Unnamed: 0,artist,song_title,page_views
0,Drake,God’s Plan,9933595
1,Drake,In My Feelings,7853393
2,Drake,Hotline Bling,7264399
3,Drake,One Dance,6288104
4,Drake,"Hold On, We’re Going Home",5655239


In [63]:
hitmotop = hitmotop.rename(columns={
    'Исполнитель': 'artist',
    'Название песни': 'song_title',
    'продолжительность': 'song_long'
})

hitmotop.columns = hitmotop.columns.str.lower()
hitmotop = clean_text_data(hitmotop)

print(f"кол-во дубликатов до очистки: {hitmotop.duplicated().sum()}")
hitmotop = hitmotop.drop_duplicates()
print(f"кол-во дубликатов после очистки: {hitmotop.duplicated().sum()}")

columns_to_keep = ['artist', 'song_title', 'song_long']
hitmotop = hitmotop[columns_to_keep]

hitmotop.head()

кол-во дубликатов до очистки: 0
кол-во дубликатов после очистки: 0


Unnamed: 0,artist,song_title,song_long
0,Drake,Forever\n (Album Version (Expli...,05:57
1,Drake,I'm On One\n (Explicit Version),04:58
2,Drake,Best I Ever Had,04:19
3,Drake,God's Plan,03:19
4,Drake,Love Me\n (Album Version (Expli...,04:15


In [64]:
spotify_columns = spotify.columns.tolist()
spotify_columns[0], spotify_columns[1] = spotify_columns[1], spotify_columns[0]
spotify.columns = spotify_columns

spotify = spotify.rename(columns={
    'Artist': 'artist'
})

spotify.columns = spotify.columns.str.lower()
spotify = clean_text_data(spotify)

print(f"кол-во дубликатов до очистки: {spotify.duplicated().sum()}")
spotify = spotify.drop_duplicates()
print(f"кол-во дубликатов после очистки: {spotify.duplicated().sum()}")

spotify.head()

кол-во дубликатов до очистки: 0
кол-во дубликатов после очистки: 0


Unnamed: 0,artist,rank,daily streams,peak daily,monthly listeners
0,Drake,122491.8,48.224,83627.9,46307.8
1,Taylor Swift,114464.0,73.087,110924.1,101320.6
2,Bad Bunny,108856.3,48.179,69861.9,40392.9
3,The Weeknd,86408.1,40.98,69564.2,46496.7
4,Justin Bieber,65506.9,26.747,40668.3,24976.2


In [65]:
artists.columns = artists.columns.str.lower()
artists = clean_text_data(artists)

print(f"кол-во дубликатов до очистки: {artists.duplicated().sum()}")
artists = artists.drop_duplicates()
print(f"кол-во дубликатов после очистки: {artists.duplicated().sum()}")

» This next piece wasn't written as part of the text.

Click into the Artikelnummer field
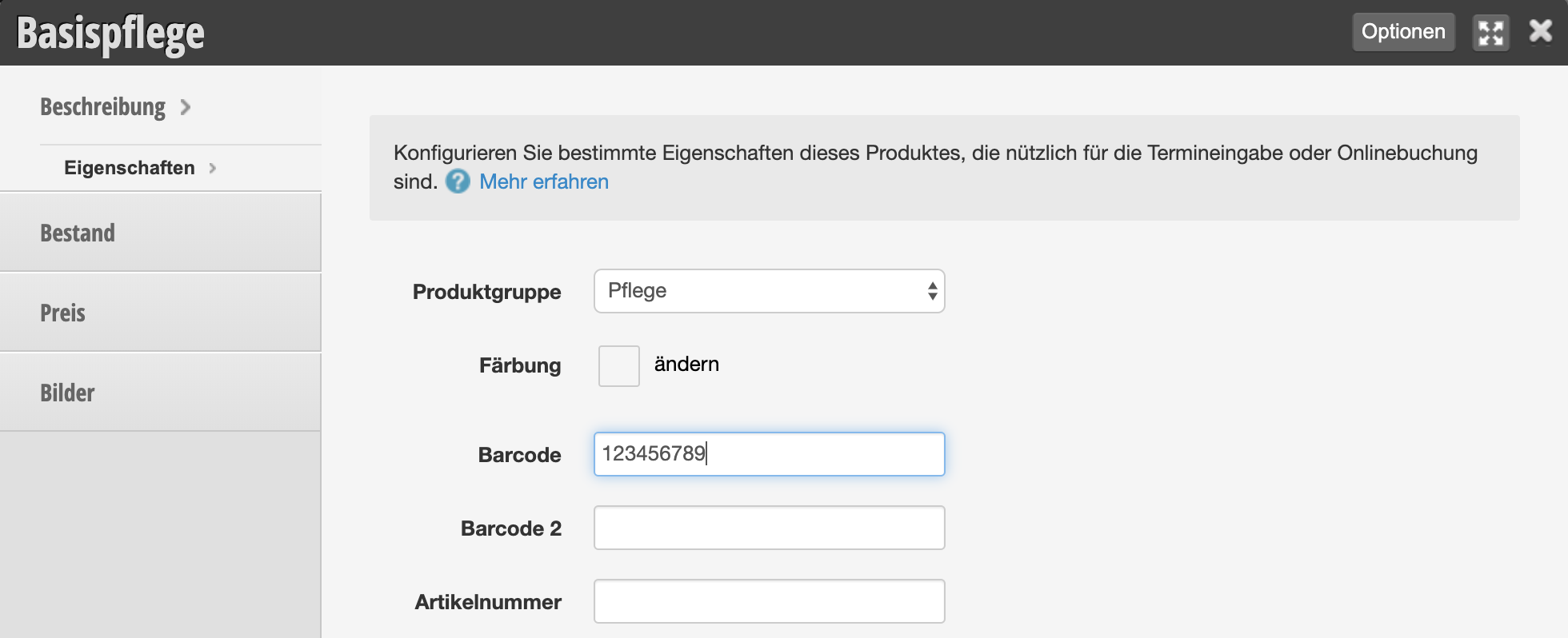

artists = artists.drop(columns=['artist_id'])

artists.head()

кол-во дубликатов до очистки: 0
кол-во дубликатов после очистки: 0


Unnamed: 0,artist,followers,genres,popularity,type
0,Drake,103393441.0,rap,95.0,artist
1,Taylor Swift,145960477.0,,100.0,artist
2,Bad Bunny,102944627.0,"reggaeton, trap latino, urbano latino, latin",96.0,artist
3,The Weeknd,113413144.0,,94.0,artist
4,Justin Bieber,85170938.0,,91.0,artist


In [68]:
merged_genius_hitmotop = genius.merge(
    hitmotop,
    on=['artist', 'song_title'],
    how='left',
    suffixes=('_genius', '_hitmotop')
)

merged_genius_hitmotop = merged_genius_hitmotop.dropna()
merged_genius_hitmotop = merged_genius_hitmotop.drop_duplicates()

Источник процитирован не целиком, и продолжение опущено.